**Exercise**
Copy the book comment thread word for word, from "7. Being a Women’s" to "queer books. Srsly.".

**Page excerpt**
⁂


    • re: Kaisa being hot/bow and arrow: I KNEW IT. Actually did you ever read Tamora Pierce books and totally have a crush on that one chick? Dairine or something? She could talk to horses. Anyways, she totally had a bow and arrow and it was completely hot so I know exactly what you mean by that.

      • OH MY GOD tamora pierce, read like EVERY book she wrote before 1999, I don’t remember having a crush on girls becoming knights so much as wanting to BE a girl becoming a knight… this one time at (not band) camp I shot an apple off the top of a haystack during archery and i think that’s still in the top five coolest things ive ever accomplished

      • Um, Tamora Pierce might be the only author I read (besides stuff for school) until I was about 13. Her books were definitely one of those things that should’ve tipped me off to my own gayness.

      • Woah, you are so right about Tamora Peirce! I read all of her books when I was about middle school age. Should have tipped me off too.

        • okay looking at her list of titles, “The Woman Who Rides Like a Man” probably should have been a clue right?

          • i want her to pull a j.k. rowling and be like “just fyi, i’m now announcing that all my characters are actually gay, even if it never actually literally came up in the books.”

          • I graduated from Tamora Pierce’s Alanna to Kerowyn, Tarma, and Kethry in Mercedes Lackey’s Valemar series, and Paksennarian in Elizabeth Moon’s trilogy. Here’s to heroic women.

    • Jenn- you know I convinced you to buy “Mean Little Deaf Queer” mostly because I wanted to read it :)

    • Also as the above mentioned GF who recommended “The Other Side of Paradise” all i have to say is READ IT. “But of course you don’t have to take my word for it.”

  6. Creamsickle is such a great book! Rhiannon Argo also read some of it aloud to me and then signed my copy :) And Ariel Schrag narrated some of her comics while playing them on a power point (I think it was from Likewise)… gotta love Sister Spit. Ariel’s books are still in my pile of ‘need to read’ but they are getting closer to the top. I’ve also been meaning to pick up Ash and The Nearest Exit May Be Behind You. And about 1000 other books.

  7. Being a Women’s Studies major I squealed when I saw AUDRE LORDE!!! I am an Audre Lorde fan girl and she changed my life NGL.

    On a completely random note does anyone else share a love of Octavia E. Butler?

  8. I’m going to badger my school library to get these. Because the lesbians that I know exist somewhere in those hallowed halls need books. And my school library buys queer books. Srsly.

⁂

**Data extract**

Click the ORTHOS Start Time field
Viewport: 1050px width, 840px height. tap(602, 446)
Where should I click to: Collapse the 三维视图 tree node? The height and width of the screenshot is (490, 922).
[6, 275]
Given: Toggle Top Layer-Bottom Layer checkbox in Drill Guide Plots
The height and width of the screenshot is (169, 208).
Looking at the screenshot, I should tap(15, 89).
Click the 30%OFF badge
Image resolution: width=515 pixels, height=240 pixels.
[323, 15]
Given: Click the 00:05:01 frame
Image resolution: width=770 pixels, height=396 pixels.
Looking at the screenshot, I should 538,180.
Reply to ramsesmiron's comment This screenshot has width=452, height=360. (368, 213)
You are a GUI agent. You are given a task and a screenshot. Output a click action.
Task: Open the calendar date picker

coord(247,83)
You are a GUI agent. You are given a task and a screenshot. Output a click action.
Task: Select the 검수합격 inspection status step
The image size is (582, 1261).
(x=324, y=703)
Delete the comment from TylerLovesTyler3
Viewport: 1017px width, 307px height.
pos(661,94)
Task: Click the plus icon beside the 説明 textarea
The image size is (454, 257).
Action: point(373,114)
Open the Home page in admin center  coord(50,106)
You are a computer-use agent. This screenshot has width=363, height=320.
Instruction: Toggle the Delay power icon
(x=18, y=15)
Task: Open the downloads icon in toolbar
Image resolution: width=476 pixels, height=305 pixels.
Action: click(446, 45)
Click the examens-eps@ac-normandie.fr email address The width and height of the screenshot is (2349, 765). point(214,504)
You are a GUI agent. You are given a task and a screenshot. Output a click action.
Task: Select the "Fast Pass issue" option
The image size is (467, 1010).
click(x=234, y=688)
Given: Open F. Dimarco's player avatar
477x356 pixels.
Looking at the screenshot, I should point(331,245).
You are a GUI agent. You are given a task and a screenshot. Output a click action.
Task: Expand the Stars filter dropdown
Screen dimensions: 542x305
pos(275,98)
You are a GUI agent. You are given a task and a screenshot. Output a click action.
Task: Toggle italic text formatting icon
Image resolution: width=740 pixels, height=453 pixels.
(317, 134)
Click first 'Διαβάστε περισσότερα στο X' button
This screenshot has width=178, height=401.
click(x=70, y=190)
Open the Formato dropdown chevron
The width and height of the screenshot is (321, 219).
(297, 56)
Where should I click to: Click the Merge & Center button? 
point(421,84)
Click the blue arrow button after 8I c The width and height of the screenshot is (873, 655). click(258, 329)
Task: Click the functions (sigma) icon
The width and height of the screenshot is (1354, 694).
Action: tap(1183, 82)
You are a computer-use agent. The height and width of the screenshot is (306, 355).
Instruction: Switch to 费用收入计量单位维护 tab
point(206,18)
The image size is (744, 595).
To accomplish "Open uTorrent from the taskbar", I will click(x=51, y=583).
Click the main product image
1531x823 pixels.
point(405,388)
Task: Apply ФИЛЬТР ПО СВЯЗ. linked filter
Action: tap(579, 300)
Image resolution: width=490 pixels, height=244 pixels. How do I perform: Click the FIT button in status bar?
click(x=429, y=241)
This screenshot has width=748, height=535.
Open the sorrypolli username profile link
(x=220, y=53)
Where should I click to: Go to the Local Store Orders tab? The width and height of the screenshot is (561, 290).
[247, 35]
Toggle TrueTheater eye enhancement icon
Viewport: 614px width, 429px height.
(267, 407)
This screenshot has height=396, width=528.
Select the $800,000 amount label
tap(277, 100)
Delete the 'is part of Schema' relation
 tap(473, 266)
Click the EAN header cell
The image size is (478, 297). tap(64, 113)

⁂

**Solution for this exercise**
7. Being a Women’s Studies major I squealed when I saw AUDRE LORDE!!! I am an Audre Lorde fan girl and she changed my life NGL.

    On a completely random note does anyone else share a love of Octavia E. Butler?

  8. I’m going to badger my school library to get these. Because the lesbians that I know exist somewhere in those hallowed halls need books. And my school library buys queer books. Srsly.